I have spent time looking over the web site, and while I think the ministry you guys are doing is great, I don’t like all the concepts about divorce… You are making a home for those who are divorced and a path toward sinfulness. I truly hate it that someone ends up painfully divorced but leading them to sin is not the answer we as a Church should be sending…

Taking this complaint at face value, I understand why it bothers some people that the issue of divorce is discussed at CatholicMatch and that divorced Catholics are permitted to use the site. We know the Church teaches divorce is a grave sin (CCC 2384) and we know it’s not what God intended for the family. This point was driven home in a very painfully accute way for me, a conservative Catholic, when I was divorced against my will many years ago. But I was consoled by the fact that, according to Church teaching, I and others like me had not committed a grave sin and were to be welcomed in our parishes (CCC 2386).

I also understand the frustration people feel when divorced and non-annulled Catholics turn up in their search for a Catholic spouse. I would like to make two distinct points on these matters:

First, the CatholicMatch website is a tool, and it’s unfortunate there are people who abuse this tool by blatantly ignoring the CatholicMatch “Terms of Use” policy regarding divorced Catholics:

3. Registration Obligations

Please be aware that divorced members who are not free to marry in the Catholic Church are permitted to use CatholicMatch but not for romantic purposes. If this is your situation, we encourage you to contact your parish priest or diocesan marriage tribunal to determine if you are a candidate for the annulment process.

So it is laid out immediately that in order to date, one must be free to do so and must otherwise refrain from using the service for romantic purposes.

But second, take a moment to look a little deeper than just face value and you’ll see there is a valid purpose behind addressing divorced Catholics and their circumstances.

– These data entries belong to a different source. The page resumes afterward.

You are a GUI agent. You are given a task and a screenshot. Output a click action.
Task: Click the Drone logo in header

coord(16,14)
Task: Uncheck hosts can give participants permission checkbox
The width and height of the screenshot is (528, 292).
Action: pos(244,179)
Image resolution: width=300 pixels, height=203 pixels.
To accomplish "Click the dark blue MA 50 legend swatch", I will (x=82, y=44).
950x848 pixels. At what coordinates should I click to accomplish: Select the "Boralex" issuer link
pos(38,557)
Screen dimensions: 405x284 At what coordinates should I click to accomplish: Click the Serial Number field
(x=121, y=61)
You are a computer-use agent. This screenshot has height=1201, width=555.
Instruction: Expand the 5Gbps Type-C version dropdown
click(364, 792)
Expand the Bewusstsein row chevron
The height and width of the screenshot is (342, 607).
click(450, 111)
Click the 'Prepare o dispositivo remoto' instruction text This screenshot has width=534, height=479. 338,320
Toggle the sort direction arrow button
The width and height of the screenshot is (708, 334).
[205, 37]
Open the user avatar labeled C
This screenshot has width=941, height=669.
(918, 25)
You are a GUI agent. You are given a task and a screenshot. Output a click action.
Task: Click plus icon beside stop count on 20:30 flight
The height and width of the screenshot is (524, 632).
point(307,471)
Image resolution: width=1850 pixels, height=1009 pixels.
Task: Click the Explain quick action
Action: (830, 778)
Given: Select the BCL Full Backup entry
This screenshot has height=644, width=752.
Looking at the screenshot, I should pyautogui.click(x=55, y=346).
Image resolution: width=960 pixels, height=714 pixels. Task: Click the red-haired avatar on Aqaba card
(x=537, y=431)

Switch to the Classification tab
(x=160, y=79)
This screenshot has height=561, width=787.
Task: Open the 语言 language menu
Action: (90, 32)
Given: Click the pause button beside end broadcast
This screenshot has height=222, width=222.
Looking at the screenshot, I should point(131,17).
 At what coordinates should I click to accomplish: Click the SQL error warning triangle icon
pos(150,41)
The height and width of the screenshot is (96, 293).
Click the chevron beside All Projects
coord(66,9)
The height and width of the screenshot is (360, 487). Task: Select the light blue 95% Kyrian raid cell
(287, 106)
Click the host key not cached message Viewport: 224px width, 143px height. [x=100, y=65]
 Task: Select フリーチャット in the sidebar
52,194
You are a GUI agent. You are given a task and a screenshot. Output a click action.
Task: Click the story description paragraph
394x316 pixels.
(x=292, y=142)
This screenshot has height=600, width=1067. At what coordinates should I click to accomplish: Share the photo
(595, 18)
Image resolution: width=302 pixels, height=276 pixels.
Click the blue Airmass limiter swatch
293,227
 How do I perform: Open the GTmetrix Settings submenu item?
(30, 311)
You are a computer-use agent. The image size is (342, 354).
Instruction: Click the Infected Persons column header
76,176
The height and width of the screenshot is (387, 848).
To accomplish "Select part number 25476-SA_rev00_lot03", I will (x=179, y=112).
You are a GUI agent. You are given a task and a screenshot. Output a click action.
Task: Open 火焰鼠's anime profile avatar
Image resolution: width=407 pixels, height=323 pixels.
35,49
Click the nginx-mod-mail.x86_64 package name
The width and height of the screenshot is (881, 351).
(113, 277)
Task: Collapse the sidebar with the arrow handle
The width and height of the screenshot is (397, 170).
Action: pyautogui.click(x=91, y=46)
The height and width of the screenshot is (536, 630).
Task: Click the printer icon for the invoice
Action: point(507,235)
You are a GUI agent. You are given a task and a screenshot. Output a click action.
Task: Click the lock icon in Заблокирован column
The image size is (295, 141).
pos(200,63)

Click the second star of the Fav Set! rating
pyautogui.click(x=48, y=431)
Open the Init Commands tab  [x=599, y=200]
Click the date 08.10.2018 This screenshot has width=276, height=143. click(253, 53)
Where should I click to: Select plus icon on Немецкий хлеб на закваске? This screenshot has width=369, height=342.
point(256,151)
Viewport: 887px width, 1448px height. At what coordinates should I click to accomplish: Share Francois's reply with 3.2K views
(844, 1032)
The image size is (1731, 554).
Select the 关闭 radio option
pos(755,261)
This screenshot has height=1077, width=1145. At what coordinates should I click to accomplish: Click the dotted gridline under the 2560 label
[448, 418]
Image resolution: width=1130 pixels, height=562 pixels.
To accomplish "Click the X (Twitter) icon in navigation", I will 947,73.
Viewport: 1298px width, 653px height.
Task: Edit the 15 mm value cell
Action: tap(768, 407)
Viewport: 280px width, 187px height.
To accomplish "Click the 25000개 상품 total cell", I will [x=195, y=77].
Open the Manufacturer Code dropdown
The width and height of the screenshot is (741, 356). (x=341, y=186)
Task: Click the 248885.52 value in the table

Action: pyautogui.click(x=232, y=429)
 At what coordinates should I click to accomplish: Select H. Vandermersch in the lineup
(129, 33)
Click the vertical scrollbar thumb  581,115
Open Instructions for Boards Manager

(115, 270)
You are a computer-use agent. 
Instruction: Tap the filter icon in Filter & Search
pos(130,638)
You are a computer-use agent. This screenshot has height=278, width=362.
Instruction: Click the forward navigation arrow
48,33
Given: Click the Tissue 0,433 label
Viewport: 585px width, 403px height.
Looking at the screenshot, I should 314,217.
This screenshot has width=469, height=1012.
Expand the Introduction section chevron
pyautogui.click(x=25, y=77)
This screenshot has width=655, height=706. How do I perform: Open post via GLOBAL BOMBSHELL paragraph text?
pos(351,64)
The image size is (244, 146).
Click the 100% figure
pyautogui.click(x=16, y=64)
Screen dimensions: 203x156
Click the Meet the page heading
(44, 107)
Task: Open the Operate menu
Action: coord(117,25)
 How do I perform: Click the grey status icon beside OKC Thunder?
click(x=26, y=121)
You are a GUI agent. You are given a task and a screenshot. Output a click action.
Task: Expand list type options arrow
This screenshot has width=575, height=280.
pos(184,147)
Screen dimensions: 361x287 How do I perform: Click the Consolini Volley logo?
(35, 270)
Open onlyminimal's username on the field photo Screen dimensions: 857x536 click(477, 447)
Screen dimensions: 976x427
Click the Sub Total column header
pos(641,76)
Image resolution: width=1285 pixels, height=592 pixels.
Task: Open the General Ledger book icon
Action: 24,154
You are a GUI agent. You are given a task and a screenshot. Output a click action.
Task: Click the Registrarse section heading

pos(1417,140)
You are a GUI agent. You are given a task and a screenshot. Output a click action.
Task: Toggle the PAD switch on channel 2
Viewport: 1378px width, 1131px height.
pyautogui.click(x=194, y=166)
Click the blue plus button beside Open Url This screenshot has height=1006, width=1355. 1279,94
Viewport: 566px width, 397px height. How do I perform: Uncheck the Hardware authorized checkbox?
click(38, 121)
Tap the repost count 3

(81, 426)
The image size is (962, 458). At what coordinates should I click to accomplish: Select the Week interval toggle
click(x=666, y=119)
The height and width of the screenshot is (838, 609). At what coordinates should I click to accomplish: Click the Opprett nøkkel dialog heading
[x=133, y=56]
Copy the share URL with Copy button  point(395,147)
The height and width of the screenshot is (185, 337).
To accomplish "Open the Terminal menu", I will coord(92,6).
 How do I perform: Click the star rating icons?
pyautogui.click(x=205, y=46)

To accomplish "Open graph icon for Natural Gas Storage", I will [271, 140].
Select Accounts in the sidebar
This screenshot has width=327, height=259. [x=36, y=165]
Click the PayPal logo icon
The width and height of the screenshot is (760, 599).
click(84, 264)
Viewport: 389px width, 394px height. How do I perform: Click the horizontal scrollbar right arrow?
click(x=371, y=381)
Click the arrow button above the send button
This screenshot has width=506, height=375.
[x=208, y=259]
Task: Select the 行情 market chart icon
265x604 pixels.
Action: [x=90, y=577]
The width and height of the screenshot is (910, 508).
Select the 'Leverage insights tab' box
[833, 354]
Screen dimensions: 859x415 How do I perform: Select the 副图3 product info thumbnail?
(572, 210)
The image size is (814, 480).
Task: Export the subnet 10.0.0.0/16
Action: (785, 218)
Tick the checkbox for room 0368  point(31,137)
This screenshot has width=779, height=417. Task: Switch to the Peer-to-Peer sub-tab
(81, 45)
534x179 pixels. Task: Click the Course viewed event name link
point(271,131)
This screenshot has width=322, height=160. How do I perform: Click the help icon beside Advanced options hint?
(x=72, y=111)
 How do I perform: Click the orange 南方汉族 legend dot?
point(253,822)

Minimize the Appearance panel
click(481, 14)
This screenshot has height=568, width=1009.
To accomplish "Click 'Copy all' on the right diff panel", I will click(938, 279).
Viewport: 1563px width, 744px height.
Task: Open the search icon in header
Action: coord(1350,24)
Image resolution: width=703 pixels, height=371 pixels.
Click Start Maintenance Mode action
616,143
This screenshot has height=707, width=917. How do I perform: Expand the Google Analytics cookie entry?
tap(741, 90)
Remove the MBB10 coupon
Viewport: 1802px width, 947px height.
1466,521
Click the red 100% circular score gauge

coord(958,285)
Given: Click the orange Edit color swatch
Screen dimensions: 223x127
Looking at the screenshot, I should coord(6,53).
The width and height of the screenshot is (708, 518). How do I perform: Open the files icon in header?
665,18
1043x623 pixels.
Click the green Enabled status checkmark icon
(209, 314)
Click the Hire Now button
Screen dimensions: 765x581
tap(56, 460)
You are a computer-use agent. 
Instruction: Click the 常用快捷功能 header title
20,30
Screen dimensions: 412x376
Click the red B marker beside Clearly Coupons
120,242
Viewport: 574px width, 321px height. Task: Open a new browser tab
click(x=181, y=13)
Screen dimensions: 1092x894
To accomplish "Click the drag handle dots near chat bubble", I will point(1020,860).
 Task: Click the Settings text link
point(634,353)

We are doing both what we are commissioned to do by virtue of our baptism, and obeying what the Holy Father and his predecessors have asked us all to do—evangelize. Pope Francis has exhorted every Catholic to extend a helping hand to those in divergent situations such as those who are divorced, with the goal of helping them find healing within the Church. The same has been said by Pope Benedict Emeritus and Blessed John Paul II during their papacies:

You all know that this [divorce] is a particularly painful situation. Given these people’s situation of suffering, it must be studied . . . None of us has a ready-made solution because each person’s situation is different . . . The Christian faith involves giving oneself to the community of the Church, a community that promises each believer that he or she will never be left alone in suffering and that calls each Catholic to reach out to others. —Pope Benedict XVI’s Comments on Ministry to Divorced and Civilly-Remarried Catholics, Conference with priests, religious and deacons, July 25, 2005

I earnestly call upon pastors and the whole community of the faithful to help the divorced and with solicitous care to make sure that they do not consider themselves as separated from the Church, for as baptized persons they can and indeed must, share in her life. —Pope John Paul II, Familiaris Consortio

So yes, in following the admonition of the Popes, CatholicMatch does make a home for those who are divorced, which is a fantastic alternative to bars and Protestant churches. Not only does CatholicMatch serve as a tool to reach out and evangelize, but it acts as a stepping stone from brokenness to new life through providing a place to find social relationships. Being divorced does not mean one must be a hermit. It is very important for divorced people to have social relationships to help with the healing process. And believe it or not, for every one person complaining about the one article posted each week addressing divorce, there are three times that amount complaining the Church is not doing enough to help divorced Catholics.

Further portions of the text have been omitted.